[Exercise data]

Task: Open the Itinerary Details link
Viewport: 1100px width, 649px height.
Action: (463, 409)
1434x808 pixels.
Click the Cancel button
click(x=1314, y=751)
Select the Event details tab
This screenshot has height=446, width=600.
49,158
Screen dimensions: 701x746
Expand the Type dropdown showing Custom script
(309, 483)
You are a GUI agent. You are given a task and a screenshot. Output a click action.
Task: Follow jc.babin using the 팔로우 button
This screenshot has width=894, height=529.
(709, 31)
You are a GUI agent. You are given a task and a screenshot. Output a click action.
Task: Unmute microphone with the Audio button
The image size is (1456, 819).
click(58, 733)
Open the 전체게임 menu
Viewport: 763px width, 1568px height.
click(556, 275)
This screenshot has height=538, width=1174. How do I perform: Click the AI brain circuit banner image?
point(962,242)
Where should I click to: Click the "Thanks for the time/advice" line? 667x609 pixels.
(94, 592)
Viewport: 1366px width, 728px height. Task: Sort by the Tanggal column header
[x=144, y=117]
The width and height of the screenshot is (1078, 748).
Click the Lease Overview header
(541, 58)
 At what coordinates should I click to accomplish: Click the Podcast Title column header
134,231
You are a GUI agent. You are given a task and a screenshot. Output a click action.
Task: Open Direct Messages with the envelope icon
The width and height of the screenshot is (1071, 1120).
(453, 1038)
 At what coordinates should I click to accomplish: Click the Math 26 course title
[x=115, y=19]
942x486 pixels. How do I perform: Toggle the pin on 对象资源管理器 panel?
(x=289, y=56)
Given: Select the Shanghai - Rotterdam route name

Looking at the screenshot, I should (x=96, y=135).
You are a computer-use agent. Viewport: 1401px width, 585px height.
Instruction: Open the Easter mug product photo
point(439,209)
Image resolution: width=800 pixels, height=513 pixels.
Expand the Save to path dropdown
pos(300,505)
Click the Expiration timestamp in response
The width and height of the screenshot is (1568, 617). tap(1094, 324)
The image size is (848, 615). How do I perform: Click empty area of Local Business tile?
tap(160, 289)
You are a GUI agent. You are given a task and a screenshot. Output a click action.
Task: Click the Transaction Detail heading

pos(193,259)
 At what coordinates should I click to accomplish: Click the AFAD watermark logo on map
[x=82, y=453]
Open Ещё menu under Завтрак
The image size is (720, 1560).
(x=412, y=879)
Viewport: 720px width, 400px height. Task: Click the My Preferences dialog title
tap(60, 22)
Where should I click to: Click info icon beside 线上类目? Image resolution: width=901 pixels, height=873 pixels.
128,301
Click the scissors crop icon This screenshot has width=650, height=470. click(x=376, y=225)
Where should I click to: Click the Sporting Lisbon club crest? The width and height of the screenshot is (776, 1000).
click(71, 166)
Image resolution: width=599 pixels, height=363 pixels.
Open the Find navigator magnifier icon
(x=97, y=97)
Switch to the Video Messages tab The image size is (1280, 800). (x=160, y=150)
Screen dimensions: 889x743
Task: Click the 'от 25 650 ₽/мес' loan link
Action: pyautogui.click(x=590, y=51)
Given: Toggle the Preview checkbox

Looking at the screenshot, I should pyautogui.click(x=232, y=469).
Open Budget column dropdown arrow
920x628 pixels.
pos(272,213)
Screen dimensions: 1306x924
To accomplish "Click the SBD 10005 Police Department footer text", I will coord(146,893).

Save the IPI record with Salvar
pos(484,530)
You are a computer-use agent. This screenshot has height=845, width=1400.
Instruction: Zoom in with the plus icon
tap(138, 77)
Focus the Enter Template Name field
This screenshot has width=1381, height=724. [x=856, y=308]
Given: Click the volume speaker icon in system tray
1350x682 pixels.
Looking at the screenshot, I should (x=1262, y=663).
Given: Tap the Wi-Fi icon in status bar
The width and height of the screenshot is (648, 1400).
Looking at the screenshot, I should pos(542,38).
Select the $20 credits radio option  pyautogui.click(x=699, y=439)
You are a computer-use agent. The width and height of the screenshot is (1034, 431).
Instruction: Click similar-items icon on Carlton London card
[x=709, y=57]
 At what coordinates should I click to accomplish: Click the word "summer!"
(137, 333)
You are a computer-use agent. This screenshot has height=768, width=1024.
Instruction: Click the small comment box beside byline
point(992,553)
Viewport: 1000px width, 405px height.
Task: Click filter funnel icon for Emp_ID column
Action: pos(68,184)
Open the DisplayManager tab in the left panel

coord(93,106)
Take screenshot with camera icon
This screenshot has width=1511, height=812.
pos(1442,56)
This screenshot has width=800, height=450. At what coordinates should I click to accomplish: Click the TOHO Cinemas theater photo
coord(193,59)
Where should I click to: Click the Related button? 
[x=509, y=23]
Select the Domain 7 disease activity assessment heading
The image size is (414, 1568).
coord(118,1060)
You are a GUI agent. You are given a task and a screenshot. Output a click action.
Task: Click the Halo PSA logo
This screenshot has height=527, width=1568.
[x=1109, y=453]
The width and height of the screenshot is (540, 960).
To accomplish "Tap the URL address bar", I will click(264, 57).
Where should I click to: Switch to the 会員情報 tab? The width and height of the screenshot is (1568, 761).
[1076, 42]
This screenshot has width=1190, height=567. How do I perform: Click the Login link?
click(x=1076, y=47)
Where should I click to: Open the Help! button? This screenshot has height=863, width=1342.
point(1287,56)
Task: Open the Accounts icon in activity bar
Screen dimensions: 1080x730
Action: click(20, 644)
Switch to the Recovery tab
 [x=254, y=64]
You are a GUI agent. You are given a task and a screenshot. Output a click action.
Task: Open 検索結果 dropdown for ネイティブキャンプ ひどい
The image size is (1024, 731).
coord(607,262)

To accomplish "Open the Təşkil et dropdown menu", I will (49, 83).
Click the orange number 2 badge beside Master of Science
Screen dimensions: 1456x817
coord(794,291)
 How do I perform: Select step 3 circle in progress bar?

[/Exercise data]

_What is required_
With no line skipped, repeat the records exactly.

_Solution_
Task: Open the Itinerary Details link
Viewport: 1100px width, 649px height.
Action: (463, 409)
1434x808 pixels.
Click the Cancel button
click(x=1314, y=751)
Select the Event details tab
This screenshot has height=446, width=600.
49,158
Screen dimensions: 701x746
Expand the Type dropdown showing Custom script
(309, 483)
You are a GUI agent. You are given a task and a screenshot. Output a click action.
Task: Follow jc.babin using the 팔로우 button
This screenshot has width=894, height=529.
(709, 31)
You are a GUI agent. You are given a task and a screenshot. Output a click action.
Task: Unmute microphone with the Audio button
The image size is (1456, 819).
click(58, 733)
Open the 전체게임 menu
Viewport: 763px width, 1568px height.
click(556, 275)
This screenshot has height=538, width=1174. How do I perform: Click the AI brain circuit banner image?
point(962,242)
Where should I click to: Click the "Thanks for the time/advice" line? 667x609 pixels.
(94, 592)
Viewport: 1366px width, 728px height. Task: Sort by the Tanggal column header
[x=144, y=117]
The width and height of the screenshot is (1078, 748).
Click the Lease Overview header
(541, 58)
 At what coordinates should I click to accomplish: Click the Podcast Title column header
134,231
You are a GUI agent. You are given a task and a screenshot. Output a click action.
Task: Open Direct Messages with the envelope icon
The width and height of the screenshot is (1071, 1120).
(453, 1038)
 At what coordinates should I click to accomplish: Click the Math 26 course title
[x=115, y=19]
942x486 pixels. How do I perform: Toggle the pin on 对象资源管理器 panel?
(x=289, y=56)
Given: Select the Shanghai - Rotterdam route name

Looking at the screenshot, I should (x=96, y=135).
You are a computer-use agent. Viewport: 1401px width, 585px height.
Instruction: Open the Easter mug product photo
point(439,209)
Image resolution: width=800 pixels, height=513 pixels.
Expand the Save to path dropdown
pos(300,505)
Click the Expiration timestamp in response
The width and height of the screenshot is (1568, 617). tap(1094, 324)
The image size is (848, 615). How do I perform: Click empty area of Local Business tile?
tap(160, 289)
You are a GUI agent. You are given a task and a screenshot. Output a click action.
Task: Click the Transaction Detail heading

pos(193,259)
 At what coordinates should I click to accomplish: Click the AFAD watermark logo on map
[x=82, y=453]
Open Ещё menu under Завтрак
The image size is (720, 1560).
(x=412, y=879)
Viewport: 720px width, 400px height. Task: Click the My Preferences dialog title
tap(60, 22)
Where should I click to: Click info icon beside 线上类目? Image resolution: width=901 pixels, height=873 pixels.
128,301
Click the scissors crop icon This screenshot has width=650, height=470. click(x=376, y=225)
Where should I click to: Click the Sporting Lisbon club crest? The width and height of the screenshot is (776, 1000).
click(71, 166)
Image resolution: width=599 pixels, height=363 pixels.
Open the Find navigator magnifier icon
(x=97, y=97)
Switch to the Video Messages tab The image size is (1280, 800). (x=160, y=150)
Screen dimensions: 889x743
Task: Click the 'от 25 650 ₽/мес' loan link
Action: pyautogui.click(x=590, y=51)
Given: Toggle the Preview checkbox

Looking at the screenshot, I should pyautogui.click(x=232, y=469).
Open Budget column dropdown arrow
920x628 pixels.
pos(272,213)
Screen dimensions: 1306x924
To accomplish "Click the SBD 10005 Police Department footer text", I will coord(146,893).

Save the IPI record with Salvar
pos(484,530)
You are a computer-use agent. This screenshot has height=845, width=1400.
Instruction: Zoom in with the plus icon
tap(138, 77)
Focus the Enter Template Name field
This screenshot has width=1381, height=724. [x=856, y=308]
Given: Click the volume speaker icon in system tray
1350x682 pixels.
Looking at the screenshot, I should (x=1262, y=663).
Given: Tap the Wi-Fi icon in status bar
The width and height of the screenshot is (648, 1400).
Looking at the screenshot, I should pos(542,38).
Select the $20 credits radio option  pyautogui.click(x=699, y=439)
You are a computer-use agent. The width and height of the screenshot is (1034, 431).
Instruction: Click similar-items icon on Carlton London card
[x=709, y=57]
 At what coordinates should I click to accomplish: Click the word "summer!"
(137, 333)
You are a computer-use agent. This screenshot has height=768, width=1024.
Instruction: Click the small comment box beside byline
point(992,553)
Viewport: 1000px width, 405px height.
Task: Click filter funnel icon for Emp_ID column
Action: pos(68,184)
Open the DisplayManager tab in the left panel

coord(93,106)
Take screenshot with camera icon
This screenshot has width=1511, height=812.
pos(1442,56)
This screenshot has width=800, height=450. At what coordinates should I click to accomplish: Click the TOHO Cinemas theater photo
coord(193,59)
Where should I click to: Click the Related button? 
[x=509, y=23]
Select the Domain 7 disease activity assessment heading
The image size is (414, 1568).
coord(118,1060)
You are a GUI agent. You are given a task and a screenshot. Output a click action.
Task: Click the Halo PSA logo
This screenshot has height=527, width=1568.
[x=1109, y=453]
The width and height of the screenshot is (540, 960).
To accomplish "Tap the URL address bar", I will click(264, 57).
Where should I click to: Switch to the 会員情報 tab? The width and height of the screenshot is (1568, 761).
[1076, 42]
This screenshot has width=1190, height=567. How do I perform: Click the Login link?
click(x=1076, y=47)
Where should I click to: Open the Help! button? This screenshot has height=863, width=1342.
point(1287,56)
Task: Open the Accounts icon in activity bar
Screen dimensions: 1080x730
Action: click(20, 644)
Switch to the Recovery tab
 [x=254, y=64]
You are a GUI agent. You are given a task and a screenshot. Output a click action.
Task: Open 検索結果 dropdown for ネイティブキャンプ ひどい
The image size is (1024, 731).
coord(607,262)

To accomplish "Open the Təşkil et dropdown menu", I will (49, 83).
Click the orange number 2 badge beside Master of Science
Screen dimensions: 1456x817
coord(794,291)
 How do I perform: Select step 3 circle in progress bar?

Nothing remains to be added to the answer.